Exercise goal:
Search the listing below for the line with "Task: Toggle the", then write out that line and every one after it exactly, without the pictures.

Supplied entries:
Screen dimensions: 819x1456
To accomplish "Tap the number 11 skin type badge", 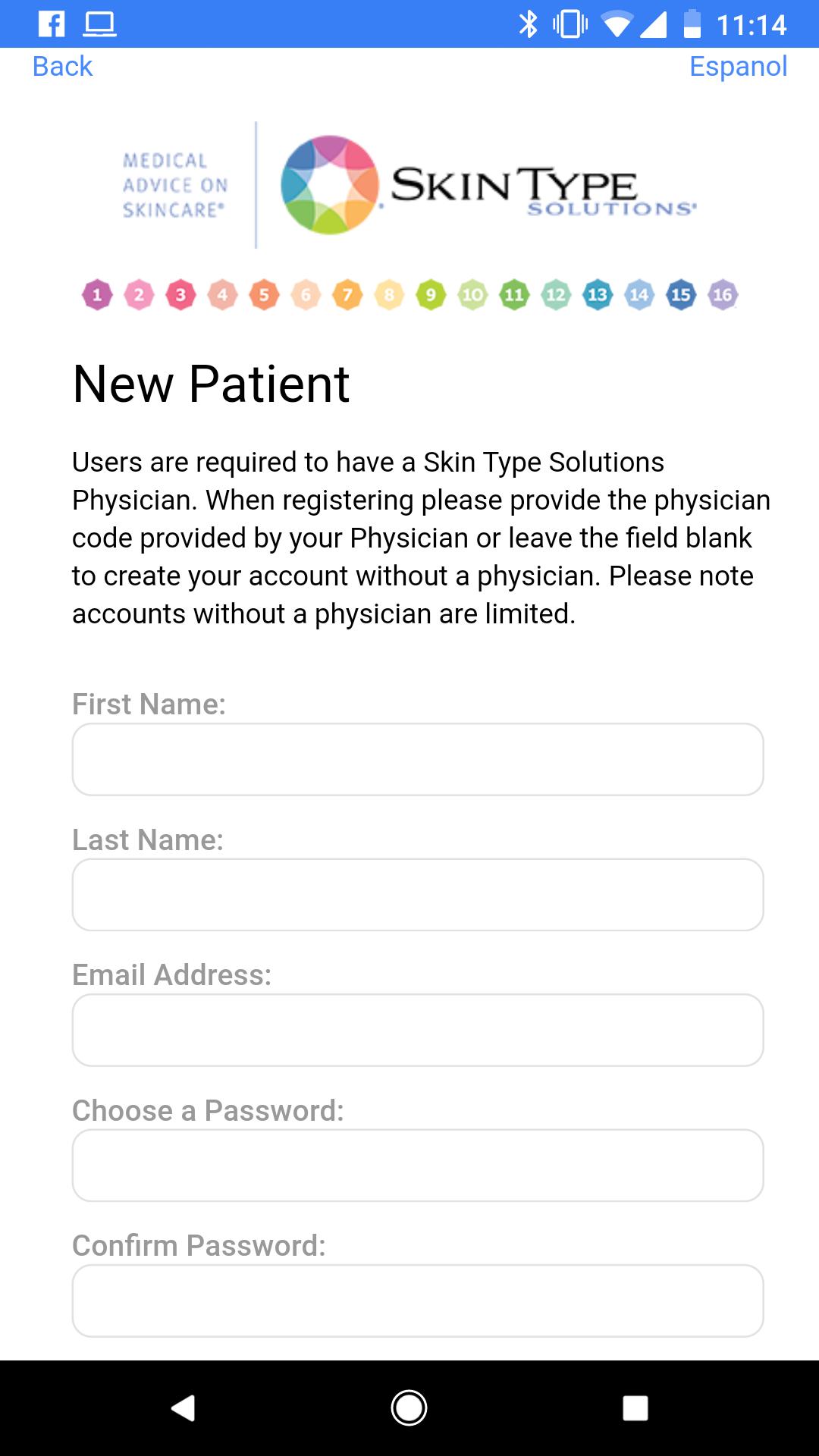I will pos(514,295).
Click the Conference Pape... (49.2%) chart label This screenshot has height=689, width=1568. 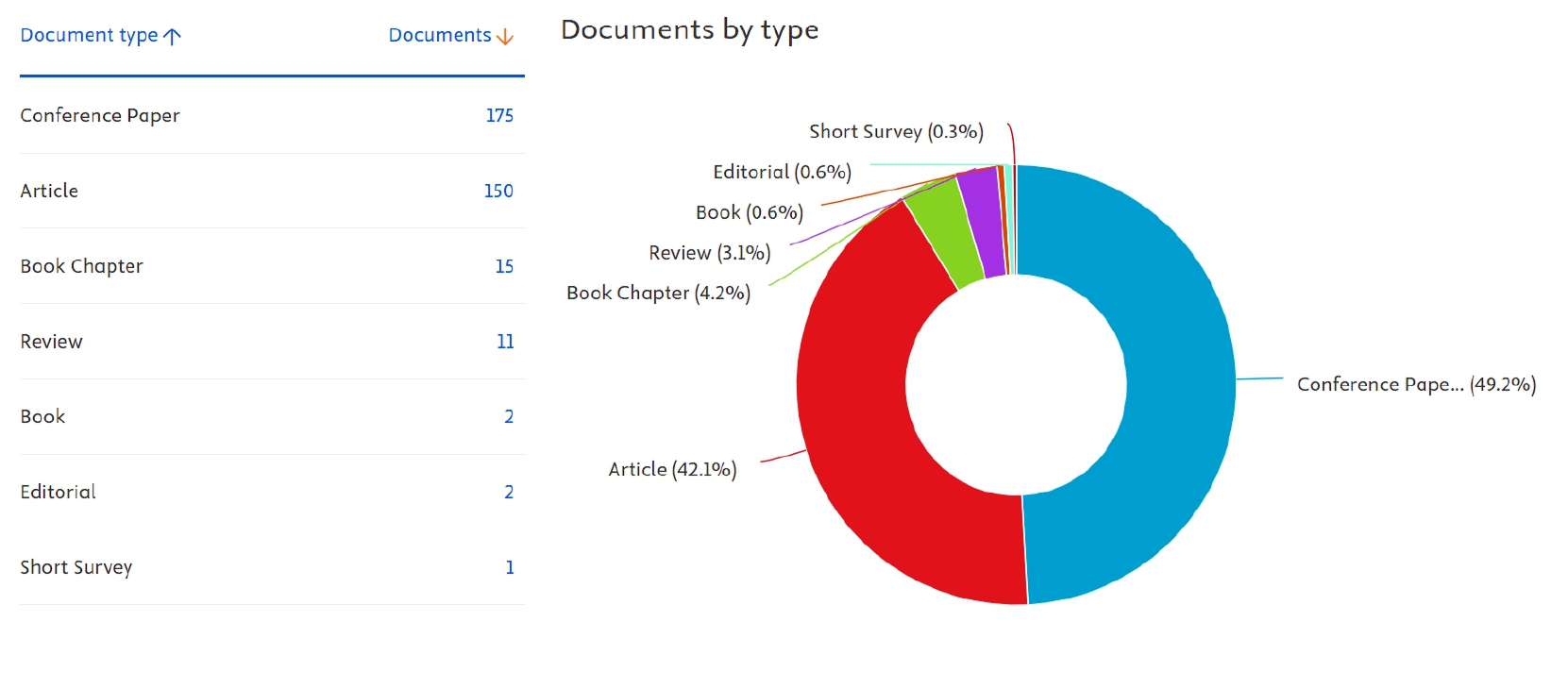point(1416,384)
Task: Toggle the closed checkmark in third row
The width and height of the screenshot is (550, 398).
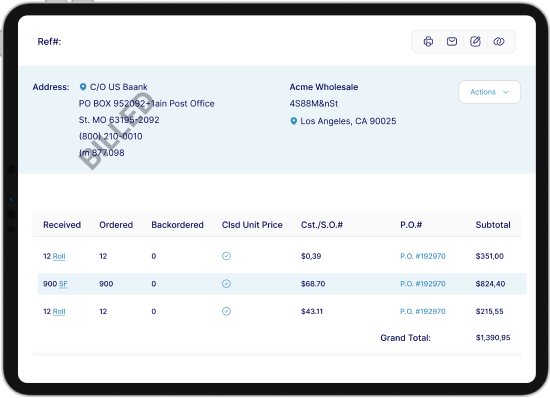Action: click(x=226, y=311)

Response:
Task: Toggle the closed checkmark in third row
The width and height of the screenshot is (550, 398).
Action: click(x=226, y=311)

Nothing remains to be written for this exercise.